== Selected extract ==

The view from the summit of Eagle Peak is magnificent and well worth the labor of the climb. The proximity of Mount Sir Donald, which towers more than 1200 feet higher, causes its sullen precipices to appear strikingly grand. The great Illicellewaet neve, with its twenty square

miles or more of unbroken snow fields, stretches out in the distance and forms part of the eastern horizon. The rugged appearance of the Hermit Range to the west, with its sharp ridges and needles, is perhaps the most tumultuous part in all this wild sea of mountain peaks. It has been stated on good authority that from Mount Abbott, a far lower ridge on the farther side of the valley, more than one hundred and twenty individual glaciers may be counted, but there are even more within view from Eagle Peak.

We remained on the summit till nearly three o’clock, and thereby took a great risk, as we learned afterwards to our exceeding regret. Before leaving, however, we built a high cairn and fixed several handkerchiefs among the stones so as to render it, if possible, visible from the valley below.

In our descent we found no trouble till we reached tree line, when the gathering gloom of nightfall, made earlier by a cloudy sky, aroused our apprehensions and led us to a serious mistake. Thinking that it would be better to follow the course of a stream, which had cut out a deep ravine in the mountain side, as there would be more light, for a time at least, we commenced our descent with all speed. We soon found ourselves in a trap, as the sides of the ravine grew constantly deeper and steeper as we descended, and it was at length impossible to get out at all. Floundering about among the long trailing branches of alders, our descent soon became a mixture of sliding, falling, and, indeed, every method of progress save rational walking. The darkness came on rapidly, as the days were short and the twilight much curtailed, it being late in the summer. In an hour it became so absolutely black that the foamy course of the stream "\ve followed was the only visible object, as even the stars were concealed and their light shut out by a heavy covering of dark cloud. Sometimes the long, prostrate branches of the alders would catch our feet in a most exasperating manner, and cause one or the other to slide temporarily head-foremost, till some branch or root could be seized in the hand and the progress arrested. Once I saw a white object, just below me apparently, and thinking it might be a stone, was about to lower myself in fancied security when suddenly I realized that it was the foam of the stream some fifty feet below, and that we were on the edge of a precipice ! At another time I fell headlong through a bush and brought up against some great obstacle around which I wound my leg, not knowing whether it might be a huge grizzly or some other denizen of the forest, when sure enough it moved away, and rolled over my leg. It was a great boulder nearly a yard in diameter.

===

_Problems_
a - In the Eagle Peak passage, until about what time did the climbers stay on the summit?
b - Copy the Eagle Peak passage from "miles or more" up to and including "the valley below.".
The material that comes next is separate from the Eagle Peak passage.

== Rows ==

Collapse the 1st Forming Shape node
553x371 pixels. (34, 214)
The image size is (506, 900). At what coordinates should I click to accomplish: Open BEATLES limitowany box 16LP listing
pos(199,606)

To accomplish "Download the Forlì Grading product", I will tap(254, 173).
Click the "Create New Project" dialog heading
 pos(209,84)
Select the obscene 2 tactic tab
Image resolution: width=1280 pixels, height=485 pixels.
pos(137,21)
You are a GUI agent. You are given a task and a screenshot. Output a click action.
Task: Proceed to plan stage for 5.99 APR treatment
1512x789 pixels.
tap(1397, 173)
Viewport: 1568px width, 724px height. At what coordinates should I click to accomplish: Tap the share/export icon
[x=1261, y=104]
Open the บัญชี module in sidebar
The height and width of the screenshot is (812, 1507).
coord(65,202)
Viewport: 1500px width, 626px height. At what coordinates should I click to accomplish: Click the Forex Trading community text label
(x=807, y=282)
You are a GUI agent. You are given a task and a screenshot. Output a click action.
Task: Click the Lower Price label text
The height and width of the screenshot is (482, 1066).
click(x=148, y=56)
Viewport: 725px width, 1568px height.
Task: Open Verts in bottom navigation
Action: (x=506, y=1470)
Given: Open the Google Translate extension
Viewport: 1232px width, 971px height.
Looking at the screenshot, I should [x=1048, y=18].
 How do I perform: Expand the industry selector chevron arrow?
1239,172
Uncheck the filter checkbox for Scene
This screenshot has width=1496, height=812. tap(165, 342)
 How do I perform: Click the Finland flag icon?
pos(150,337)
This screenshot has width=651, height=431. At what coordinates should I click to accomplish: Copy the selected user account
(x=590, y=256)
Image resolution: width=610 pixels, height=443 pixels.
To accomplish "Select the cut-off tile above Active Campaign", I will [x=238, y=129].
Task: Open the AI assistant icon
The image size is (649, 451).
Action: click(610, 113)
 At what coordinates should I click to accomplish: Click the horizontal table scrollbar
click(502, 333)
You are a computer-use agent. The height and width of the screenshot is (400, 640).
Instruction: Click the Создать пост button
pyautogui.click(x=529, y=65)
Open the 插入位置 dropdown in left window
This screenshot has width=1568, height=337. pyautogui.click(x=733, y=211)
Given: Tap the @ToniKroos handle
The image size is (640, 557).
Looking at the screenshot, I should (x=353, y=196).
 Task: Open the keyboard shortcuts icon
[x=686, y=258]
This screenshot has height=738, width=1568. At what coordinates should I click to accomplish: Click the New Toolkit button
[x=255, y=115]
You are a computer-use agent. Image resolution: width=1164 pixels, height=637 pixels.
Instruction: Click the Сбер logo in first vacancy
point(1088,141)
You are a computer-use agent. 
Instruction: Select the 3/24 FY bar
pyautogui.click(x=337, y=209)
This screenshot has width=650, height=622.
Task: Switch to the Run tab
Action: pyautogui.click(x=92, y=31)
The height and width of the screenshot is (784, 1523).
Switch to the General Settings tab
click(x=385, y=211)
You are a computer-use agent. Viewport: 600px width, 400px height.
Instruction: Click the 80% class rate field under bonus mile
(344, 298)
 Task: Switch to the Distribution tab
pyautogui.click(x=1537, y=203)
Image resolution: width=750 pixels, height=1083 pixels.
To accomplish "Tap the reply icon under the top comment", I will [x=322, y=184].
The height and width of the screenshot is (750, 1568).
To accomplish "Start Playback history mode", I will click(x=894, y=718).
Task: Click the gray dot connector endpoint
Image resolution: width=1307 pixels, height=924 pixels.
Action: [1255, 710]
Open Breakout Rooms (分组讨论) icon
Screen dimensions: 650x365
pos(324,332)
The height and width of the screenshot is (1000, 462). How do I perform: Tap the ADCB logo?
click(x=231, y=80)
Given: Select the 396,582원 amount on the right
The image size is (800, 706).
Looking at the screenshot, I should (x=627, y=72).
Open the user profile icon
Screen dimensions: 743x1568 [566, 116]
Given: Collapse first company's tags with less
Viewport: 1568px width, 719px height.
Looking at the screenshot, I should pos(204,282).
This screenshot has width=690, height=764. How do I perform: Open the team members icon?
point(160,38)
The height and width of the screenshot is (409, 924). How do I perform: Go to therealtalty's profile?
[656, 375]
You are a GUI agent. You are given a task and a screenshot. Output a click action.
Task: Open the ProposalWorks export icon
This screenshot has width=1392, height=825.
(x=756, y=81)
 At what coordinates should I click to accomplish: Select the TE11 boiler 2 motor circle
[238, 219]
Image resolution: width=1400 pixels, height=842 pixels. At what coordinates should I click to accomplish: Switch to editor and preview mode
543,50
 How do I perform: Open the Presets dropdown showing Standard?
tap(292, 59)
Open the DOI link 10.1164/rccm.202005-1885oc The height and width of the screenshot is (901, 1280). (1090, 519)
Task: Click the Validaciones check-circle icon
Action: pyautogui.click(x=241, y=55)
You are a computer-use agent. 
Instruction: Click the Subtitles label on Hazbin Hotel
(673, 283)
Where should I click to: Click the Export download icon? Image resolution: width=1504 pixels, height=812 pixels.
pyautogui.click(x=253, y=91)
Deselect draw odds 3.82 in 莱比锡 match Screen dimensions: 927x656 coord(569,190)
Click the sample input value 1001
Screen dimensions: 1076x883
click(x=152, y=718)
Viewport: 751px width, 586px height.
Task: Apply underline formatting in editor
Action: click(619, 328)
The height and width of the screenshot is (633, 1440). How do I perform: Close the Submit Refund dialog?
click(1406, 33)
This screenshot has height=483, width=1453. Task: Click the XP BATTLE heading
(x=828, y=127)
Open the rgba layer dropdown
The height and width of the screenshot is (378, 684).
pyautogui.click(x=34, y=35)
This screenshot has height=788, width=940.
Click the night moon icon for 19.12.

===

_Solutions to the tasks_
a - Nearly three o'clock.

b -
miles or more of unbroken snow fields, stretches out in the distance and forms part of the eastern horizon. The rugged appearance of the Hermit Range to the west, with its sharp ridges and needles, is perhaps the most tumultuous part in all this wild sea of mountain peaks. It has been stated on good authority that from Mount Abbott, a far lower ridge on the farther side of the valley, more than one hundred and twenty individual glaciers may be counted, but there are even more within view from Eagle Peak.

We remained on the summit till nearly three o’clock, and thereby took a great risk, as we learned afterwards to our exceeding regret. Before leaving, however, we built a high cairn and fixed several handkerchiefs among the stones so as to render it, if possible, visible from the valley below.